ALBANY, N.Y. (AP) – Global energy company Iberdrola has accepted a series of conditions New York regulators placed on its buyout of Energy East and plans to go ahead with the $4.6 billion deal.

The approval of New York’s Public Service Commission was the last obstacle Iberdrola faced in its bid for Energy East, which owns power companies in New York, Maine, Connecticut and Massachusetts. Regulators in the other states had already approved the plan.

Iberdrola – which is based in Spain – met stiff resistance in New York, where staff analysts at the PSC initially took a hard line against the buyout, citing concerns that it wouldn’t be in the best interest of state consumers and businesses.

Energy East is the parent of Rochester Gas and Electric Corp. and New York State Electric and Gas, which together have 1.7 million electricity and natural gas customers.

After more than a year of regulatory wrangling, the PSC endorsed the deal last week but imposed a series of conditions aimed at protecting those customers.

The conditions include requiring Iberdrola to put aside $275 million in a special fund to offset future rate increases and to sell the fossil-fuel power plants Energy East owns in New York to conform with a state policy that power companies shouldn’t own both transmission lines and generating plants.

At the same time, the commissioners allowed Iberdrola to keep plants powered by wind and water. The company – one of the world’s largest developers of wind power, with projects spanning from the Pacific Northwest to Europe – had threatened to nix the deal if state regulators blocked them from owning wind-energy plants.

The PSC’s compromise, however, requires Iberdrola to commit to spend $200 million on wind energy development in New York. The company previously vowed to spend $2 billion on wind energy in the state, but it hadn’t put that commitment to writing.

“Iberdrola has helped countries around the world meet their green-energy goals while generating new investments and new jobs, and we’re looking forward to adding to that record of growth in New York state,” Ignacio Galan, the company’s chief executive, said in a statement Wednesday.

The buyout was widely supported by state business interests and public officials from both parties, including Gov. David Paterson, state legislative leaders and U.S. Sens. Charles Schumer and Hilary Clinton.

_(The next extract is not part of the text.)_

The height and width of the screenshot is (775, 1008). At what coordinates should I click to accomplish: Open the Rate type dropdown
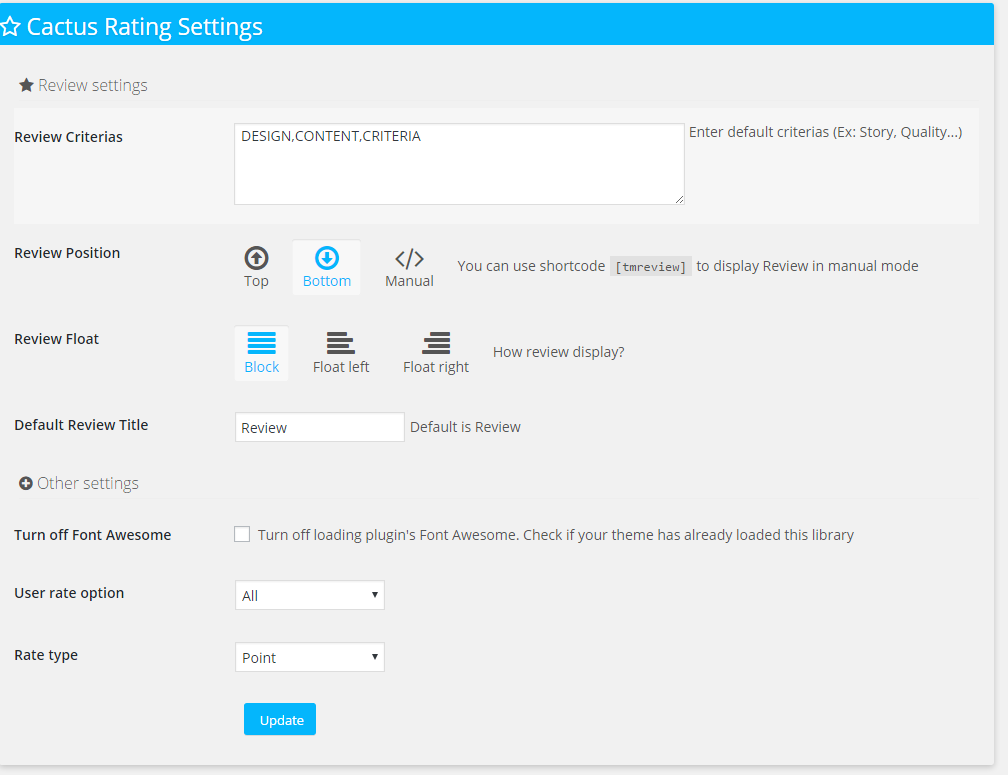point(309,657)
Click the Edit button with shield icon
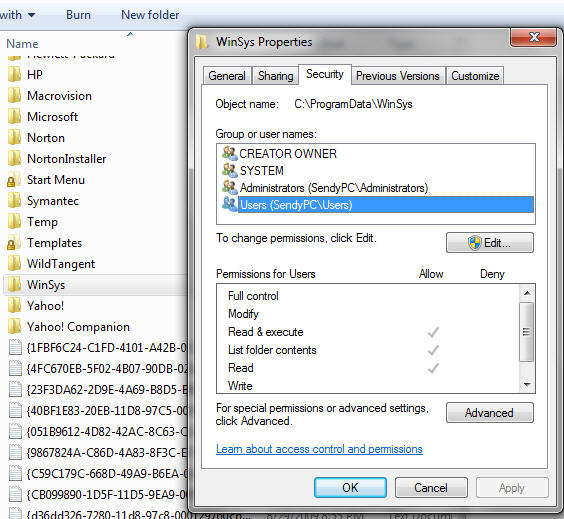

Some opponents, however, remain concerned that Iberdrola may be able to exercise too much power over pricing in New York’s energy markets if it is allowed to hold onto power generating plants.

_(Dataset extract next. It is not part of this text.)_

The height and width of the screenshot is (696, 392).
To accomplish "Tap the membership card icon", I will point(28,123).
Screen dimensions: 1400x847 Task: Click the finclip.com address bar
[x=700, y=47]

“We still believe having a line in the sand separating companies with generating units and distribution systems is appropriate and the right thing to do,” said Gavin Donohue, president of Independent Power Producers of New York, a trade group of companies that generate power and sell it to utilities.

Iberdrola and Energy East sent letters to the PSC on Wednesday saying they accept its terms and conditions on the buyout. Neither said when they expect to close the deal.

Energy East shares rose 35 cents to $28.57 in afternoon trading.